**PROVIDED MATERIAL:**
#####
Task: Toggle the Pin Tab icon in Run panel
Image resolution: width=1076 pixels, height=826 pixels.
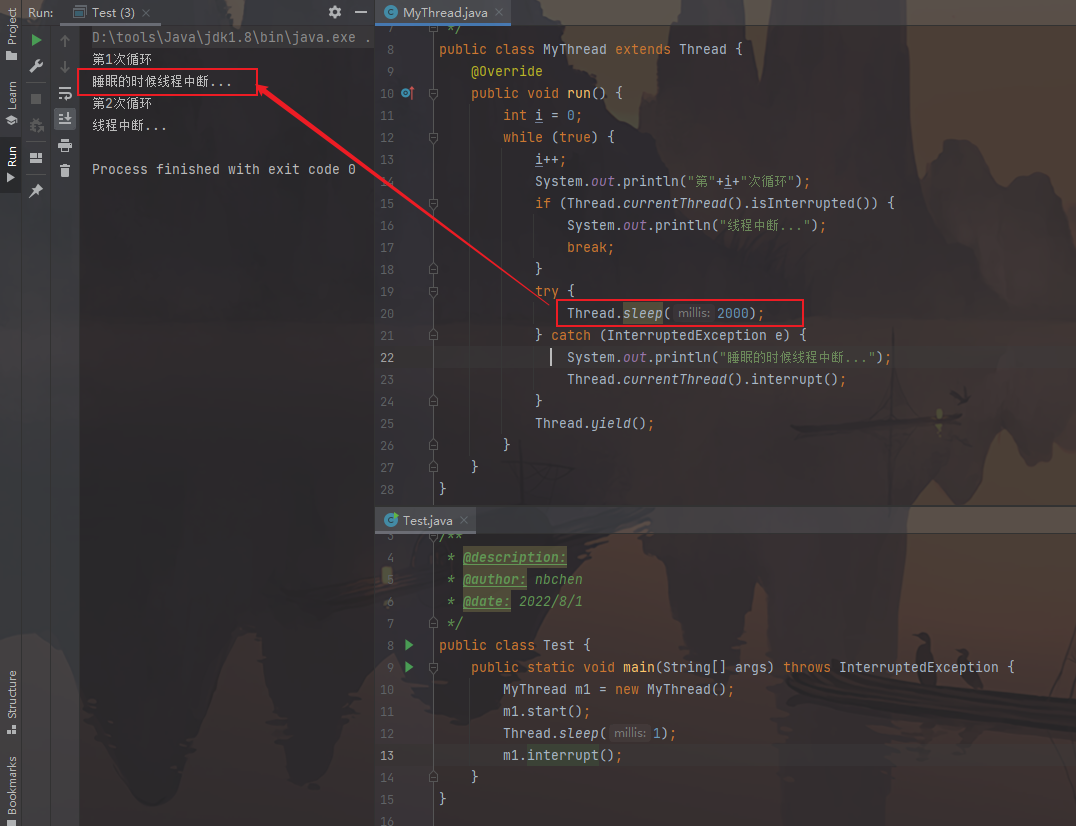Action: tap(36, 190)
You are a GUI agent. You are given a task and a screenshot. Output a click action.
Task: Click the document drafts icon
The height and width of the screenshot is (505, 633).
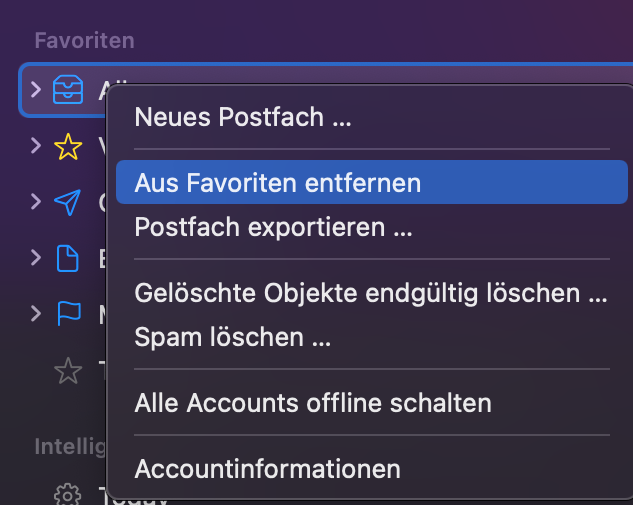(68, 260)
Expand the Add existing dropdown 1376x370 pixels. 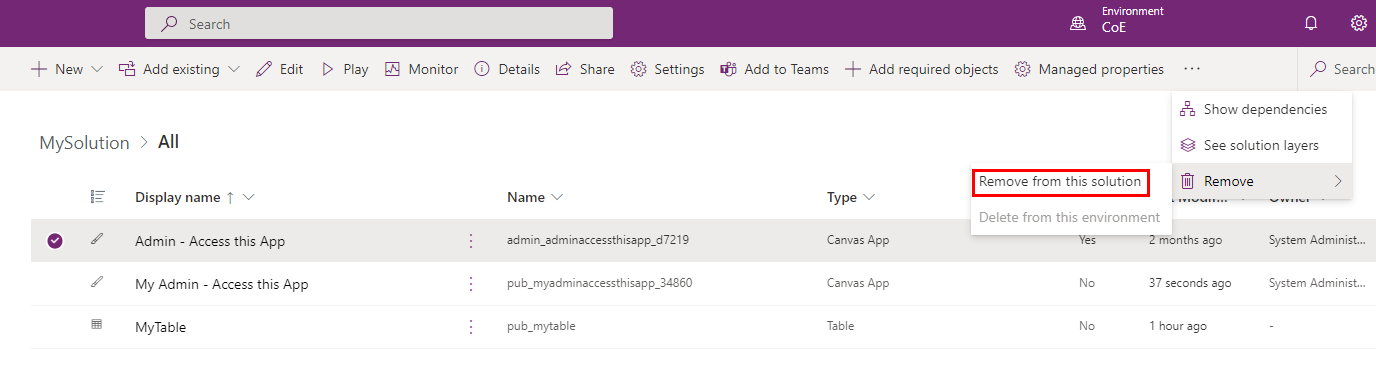(234, 69)
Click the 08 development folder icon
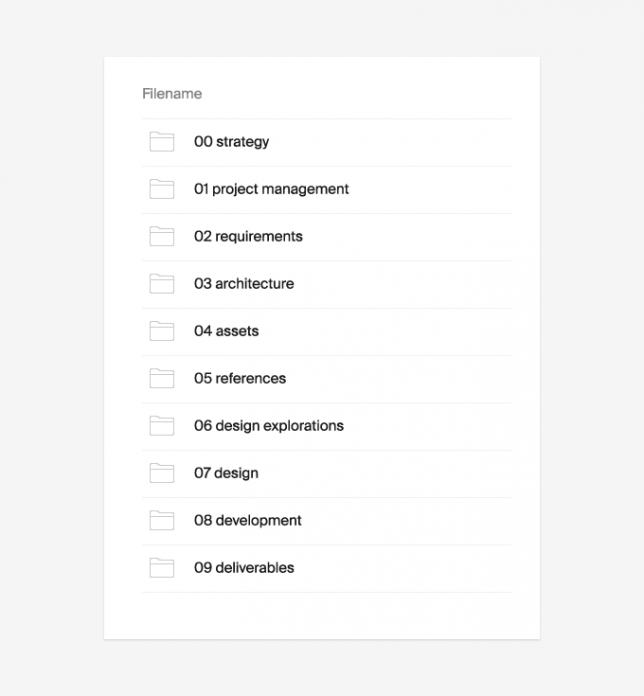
#####
**AIM OF THE TASK:** Find every line in the listing above that contains the word "height", and copy each of those lines in full.

**RESPONSE TO THE EXERCISE:**
Image resolution: width=1076 pixels, height=826 pixels.
The height and width of the screenshot is (505, 633).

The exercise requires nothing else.